**Fragmento del texto:**
============
¿Qué es...?

Micronaciones, entre el esperpento y las ansias de libertad

Samuel Martínez

“A doce kilómetros de la costa de Rimini, ha surgido lo que el ingeniero Giorgio Rosa llama, en recuerdo a su apellido, la Isla de las Rosas”. El 28 de junio de 1968, el diario ABC incluía la noticia en su repaso a la actualidad italiana. “Se trata de una construcción en mar abierto, a base de cemento y acero”, sigue el texto, “consistente en una plataforma de cuatrocientos metros cuadrados apoyada en doce pilones”. Se trataba, efectivamente, de la República Esperantista de la Isla de las Rosas, una micronación cuyo fundador, Giorgio Rosa, definía como un símbolo de la libertad al margen de las leyes italianas. El ingeniero fundamentó sus pretensiones incluso en cuanto a su legitimidad legal. Tuvo en cuenta que, en aquellos tiempos, las aguas no territoriales de los países empezaban a seis millas de la costa, por lo que si algo estuvo claro desde el principio fue la ubicación de esa plataforma metálica, que se terminaría erigiendo a seis millas náuticas y 500 metros de la costa de Rímini, en el mar Adriático. El final de la historia, no obstante, llegaba incluso antes de ese 28 de junio, en que el diario ABC se hacía eco del asunto. Después de casi diez años de construcción y de haberse declarado un Estado independiente, las fuerzas de seguridad italianas irrumpían en la plataforma el 26 de junio. En lo que Rosa, el ideólogo, veía un grito a la libertad, el Gobierno italiano vio un esperpento y hasta una amenaza.
============
**Datos guardados:**
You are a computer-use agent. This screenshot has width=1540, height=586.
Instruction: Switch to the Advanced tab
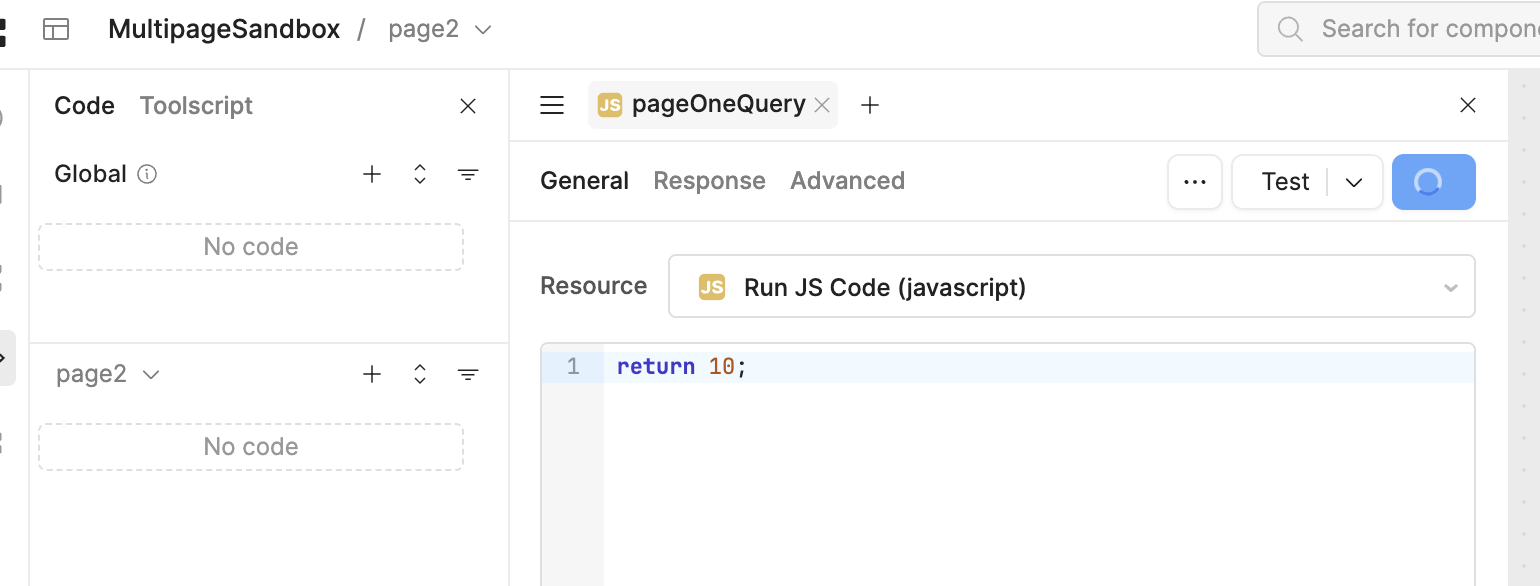click(x=847, y=181)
============
**Qué hacer:**
Por favor, traduce al inglés esta oración del texto sobre las micronaciones: «Después de casi diez años de construcción y de haberse declarado un Estado independiente, las fuerzas de seguridad italianas irrumpían en la plataforma el 26 de junio».

**Respuesta a continuación:**
After nearly ten years of construction, and after it had been declared an independent state, Italian security forces burst onto the platform on June 26.